— START Provided passage —
The present invention relates to a process for the manufacture of lubricating base oils and is particularly concerned with the manufacture of lubricating base oils having a very high viscosity index.
Lubricating base oils, which are used for example to formulate engine lubricants and industrial oils, are normally prepared from suitable petroleum feedstocks by a variety of refining processes which are generally directed to obtaining a lubricating base oil with a predetermined set of properties, for example viscosity, oxidation stability and maintenance of fluidity over a wide range of temperatures (as indicated by viscosity index).
The preparation of lubricating base oils is conventionally carried out as follows. A crude oil is separated by distillation at atmospheric pressure into a number of distillate fractions and a residue, known as long residue. The long residue is then separated by distillation at reduced pressure into a number of vacuum distillates and a vacuum residue known as short residue. From the vacuum distillate fractions lubricating base oils are prepared by refining processes. By these processes aromatics and wax are removed from the vacuum distillate fractions. From the short residue asphalt can be removed by known deasphalting processes. From the deasphalted oil thus obtained aromatics and wax can subsequently be removed to yield a residual lubricating base oil, known as bright stock. The wax obtained during refining of the various lubricating base oil fractions is designated as slack wax.
Lubricating base oils of the desired properties are obtained from suitable vacuum distillate fractions and/or from deasphalted oil by suitable refining processes, including catalytic and solvent dewaxing processes and catalytic hydrotreatment as described in EP-A-178710. While it is possible to obtain high viscosity index base oils in this way, very high viscosity index base oils (having a viscosity index of at least 135) cannot be obtained directly by such processes. Instead, they are obtained by hydrotreatment of the slack wax by-product of the refining operations.
— END Provided passage —
*Problem requirements:* Carry on the passage on lubricating base oil manufacture, picking up right after its final sentence. The records have no connection to the passage on lubricating base oil manufacture.
— START Supplied entries —
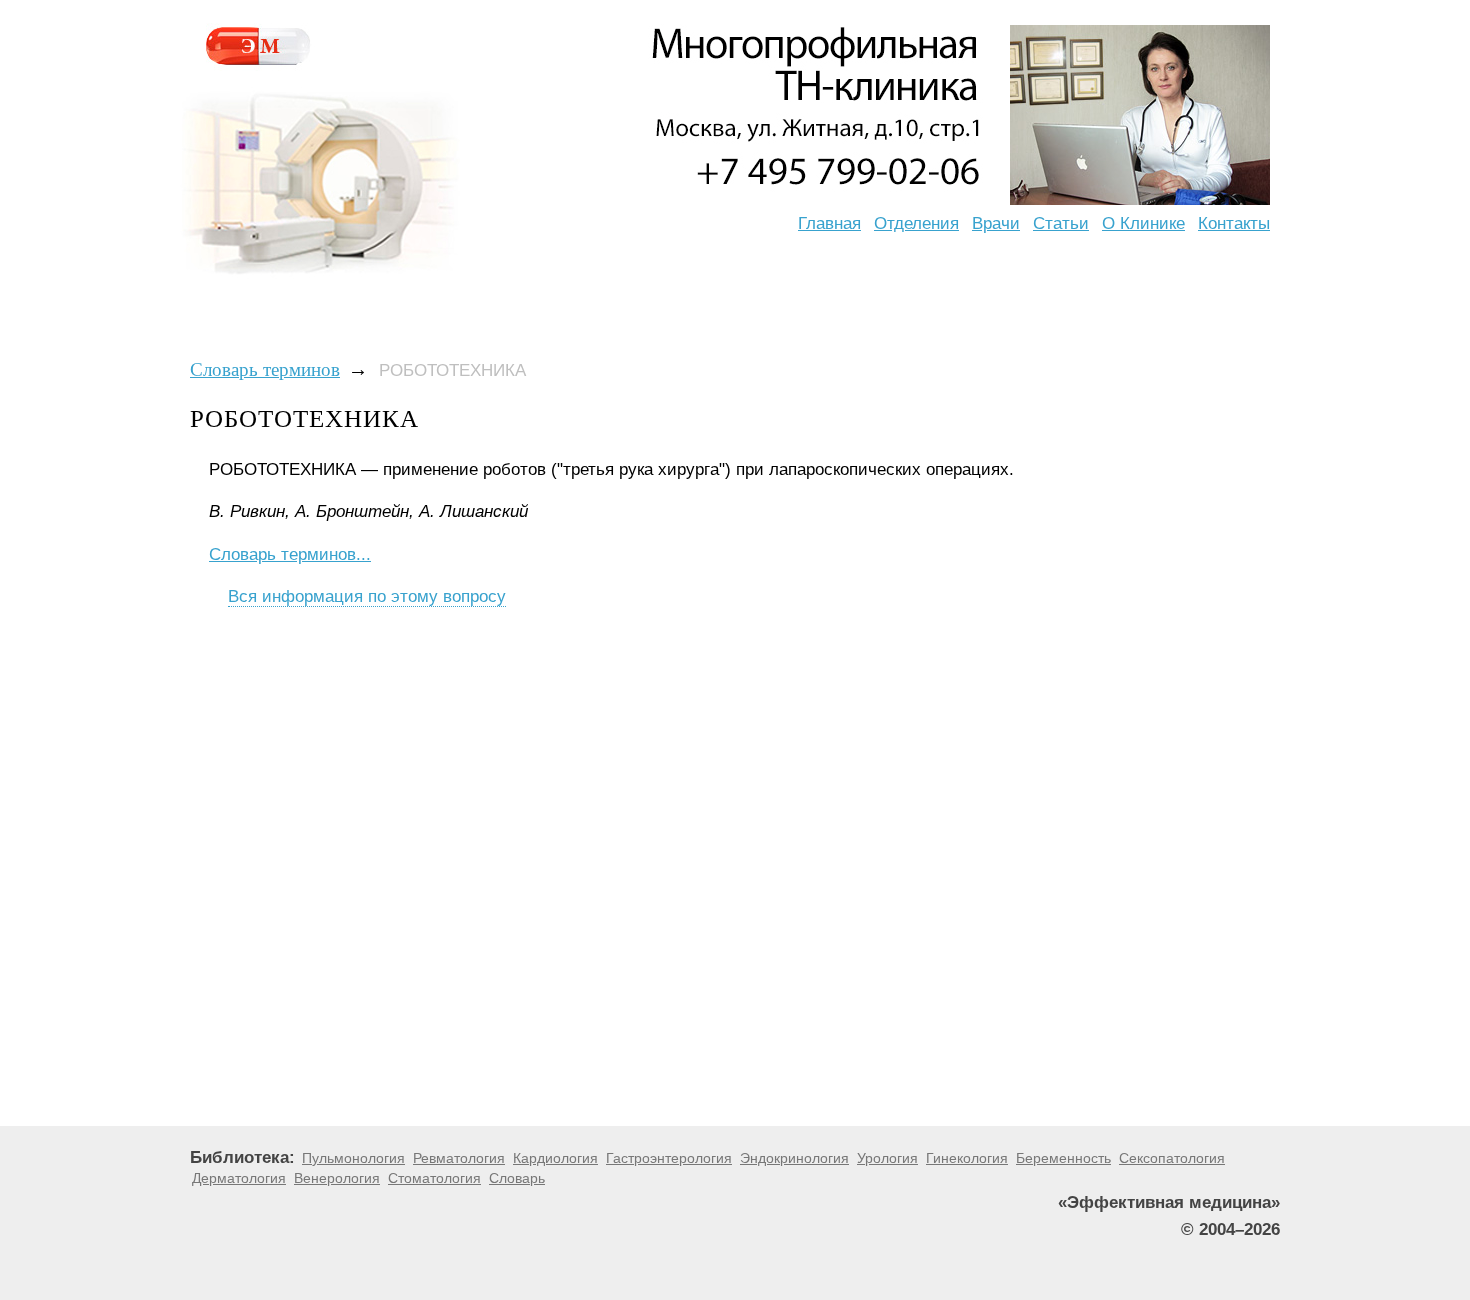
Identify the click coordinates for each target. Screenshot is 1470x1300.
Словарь (517, 1178)
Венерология (337, 1178)
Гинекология (967, 1158)
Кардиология (555, 1158)
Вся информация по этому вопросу (367, 596)
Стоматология (434, 1178)
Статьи (1061, 223)
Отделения (916, 223)
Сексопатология (1172, 1158)
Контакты (1234, 223)
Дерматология (239, 1178)
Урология (887, 1158)
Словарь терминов (265, 369)
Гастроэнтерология (669, 1158)
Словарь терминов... (290, 554)
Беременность (1063, 1158)
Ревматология (459, 1158)
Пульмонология (353, 1158)
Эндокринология (794, 1158)
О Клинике (1143, 223)
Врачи (996, 223)
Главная (829, 223)
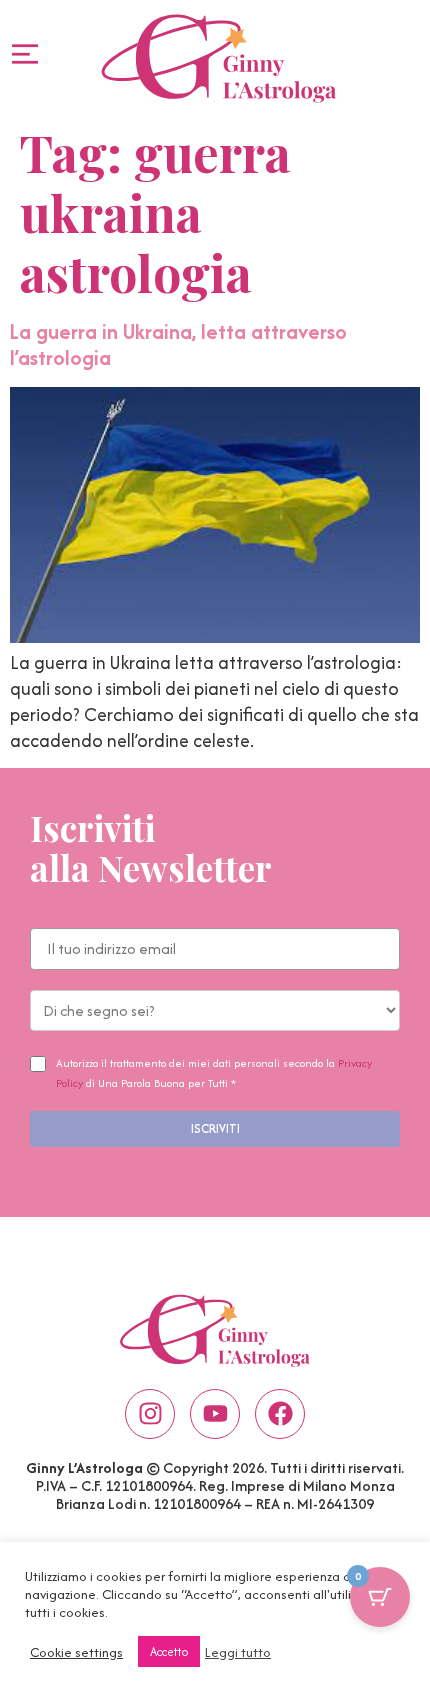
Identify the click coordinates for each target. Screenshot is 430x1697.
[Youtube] (215, 1414)
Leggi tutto (238, 1652)
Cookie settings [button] (76, 1652)
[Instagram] (150, 1414)
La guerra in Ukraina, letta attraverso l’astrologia (178, 344)
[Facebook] (280, 1414)
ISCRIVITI (215, 1128)
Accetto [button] (169, 1651)
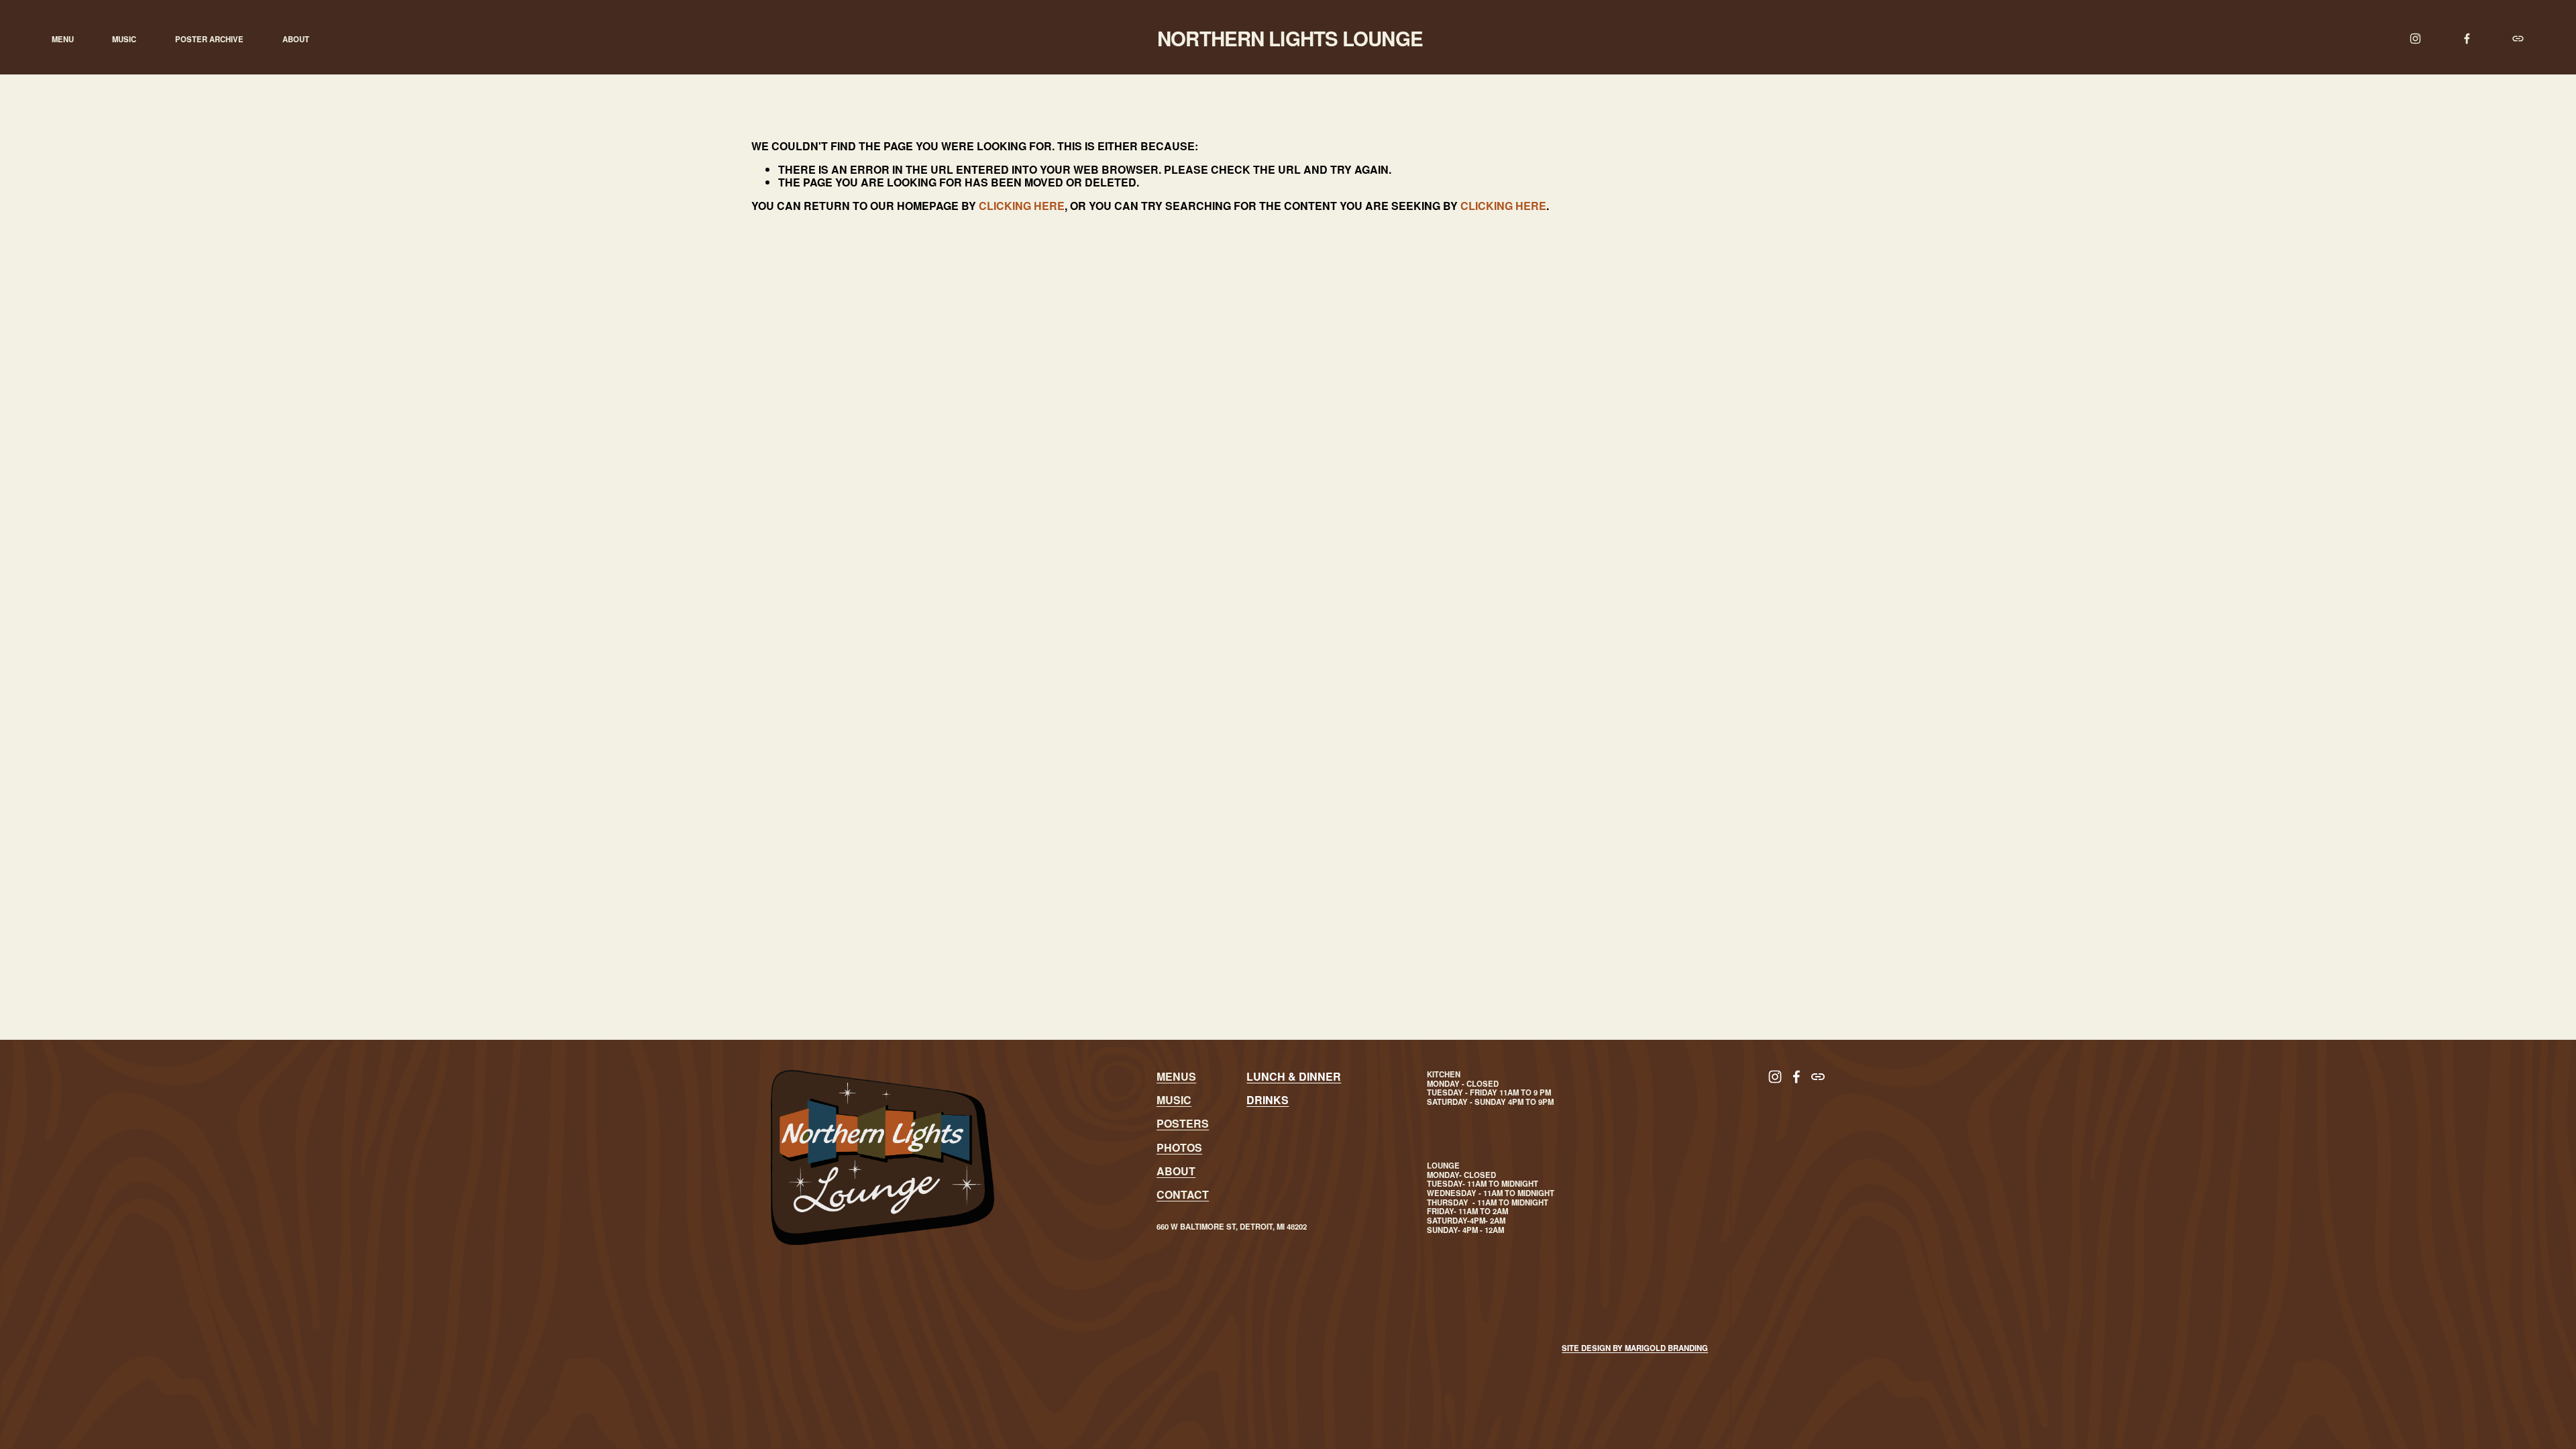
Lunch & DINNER (1293, 1076)
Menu (63, 39)
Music (124, 39)
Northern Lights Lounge (1290, 38)
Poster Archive (209, 39)
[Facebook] (2467, 38)
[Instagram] (2415, 38)
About (295, 39)
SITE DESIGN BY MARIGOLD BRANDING (1635, 1348)
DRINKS (1267, 1099)
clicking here (1022, 205)
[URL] (2518, 38)
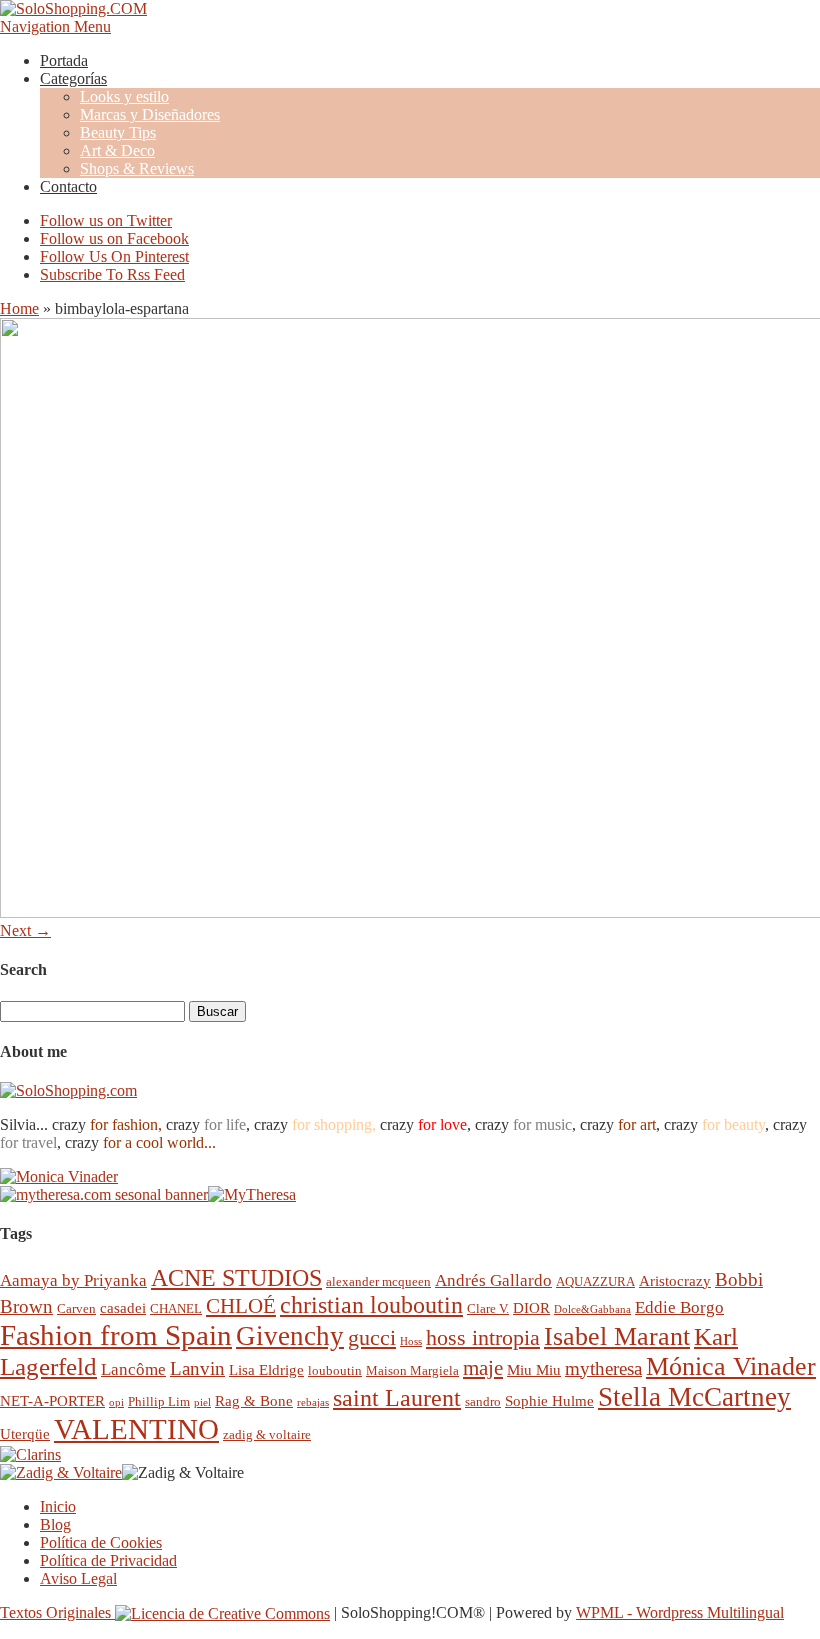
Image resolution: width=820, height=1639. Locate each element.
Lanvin (197, 1368)
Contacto (68, 186)
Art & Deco (117, 150)
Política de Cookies (101, 1542)
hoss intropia (483, 1337)
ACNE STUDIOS (236, 1278)
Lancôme (133, 1369)
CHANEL (176, 1308)
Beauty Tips (118, 132)
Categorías (73, 78)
— END Supplied entries —
*Response below:*
There is an increasing demand for lubricating base oils of very high viscosity index in contrast to those of lower viscosity index. Clearly such increased demand cannot readily be met by processing by-product slack wax obtained in the production of lower viscosity index base oils.
Surprisingly we have found that very high viscosity index lubricating base oils can be obtained directly from high wax containing feedstocks derived from waxy crude oils. Such waxy crudes have previously been regarded as unsatisfactory for the production of lubricating base oils since the yield of medium and high viscosity index base oils is low. This is illustrated, for example, by US Patents Nos. 3,658,689 and 3,861,005, which describe the use of certain zeolite catalysts of a type suited for hydrocracking in the conversion of waxy hydrocarbons to oils in the lubricating oil viscosity range. Oils of only low to medium viscosity are produced, apparently only in low yield even when wax itself is used as feedstock for the conversion.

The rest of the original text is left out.